## Reading text
- - -
In cases where decisions are based on pre-determined criteria or the use of artificial intelligence or AI, it can be difficult to understand not only which risk models or data are used, but also how this use shapes the outcome of the decision-making process. Whereas this ‘black box’ of automated decision making may already have an impact to the right to effective remedies, the possibility to challenge bias or discriminatory criteria in these decisions can be even more difficult (see Fundamental Rights Agency, Bias in Algorithms. Artificial Intelligence and Discrimination 2022, p. 50). In Algorithmic Discrimination in Europe, Gerards and Xenidis highlight the difficulties to detect and challenge these forms of algorithmic decision-making, amongst others because of the impossibility for judges to get access to information on whether the algorithms or risk models are discriminatory. A particular problem of AI-based risk assessments is the use of apparently ‘neutral’ criteria, which in themselves result in discriminatory decision-making. Only recently, the Dutch Data Protection Authority questioned the proportionality and possible discriminatory use of algorithms and profiling in the short term visa decision-making by the Dutch Ministry of Foreign Affairs.
- - -
## Raw data
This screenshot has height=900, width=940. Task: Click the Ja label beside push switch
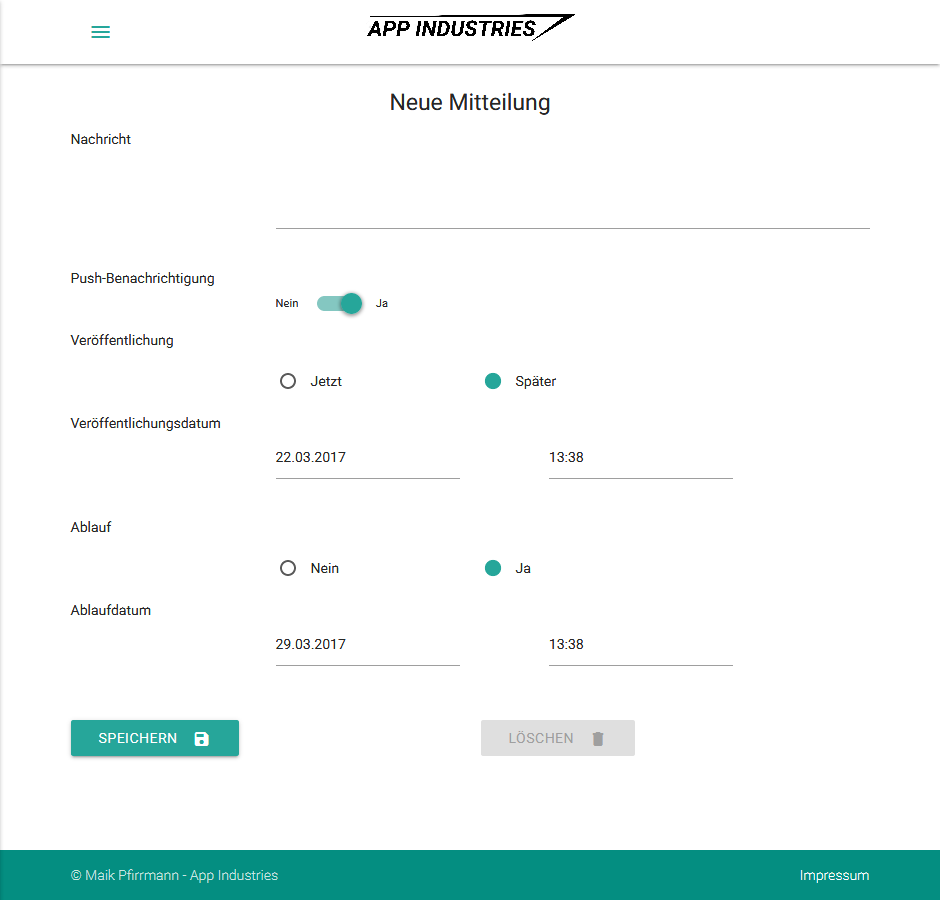[382, 303]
- - -
Reproduce the passage on discrimination in algorithmic decision-making word for word, from its first sentence to its last.

In cases where decisions are based on pre-determined criteria or the use of artificial intelligence or AI, it can be difficult to understand not only which risk models or data are used, but also how this use shapes the outcome of the decision-making process. Whereas this ‘black box’ of automated decision making may already have an impact to the right to effective remedies, the possibility to challenge bias or discriminatory criteria in these decisions can be even more difficult (see Fundamental Rights Agency, Bias in Algorithms. Artificial Intelligence and Discrimination 2022, p. 50). In Algorithmic Discrimination in Europe, Gerards and Xenidis highlight the difficulties to detect and challenge these forms of algorithmic decision-making, amongst others because of the impossibility for judges to get access to information on whether the algorithms or risk models are discriminatory. A particular problem of AI-based risk assessments is the use of apparently ‘neutral’ criteria, which in themselves result in discriminatory decision-making. Only recently, the Dutch Data Protection Authority questioned the proportionality and possible discriminatory use of algorithms and profiling in the short term visa decision-making by the Dutch Ministry of Foreign Affairs.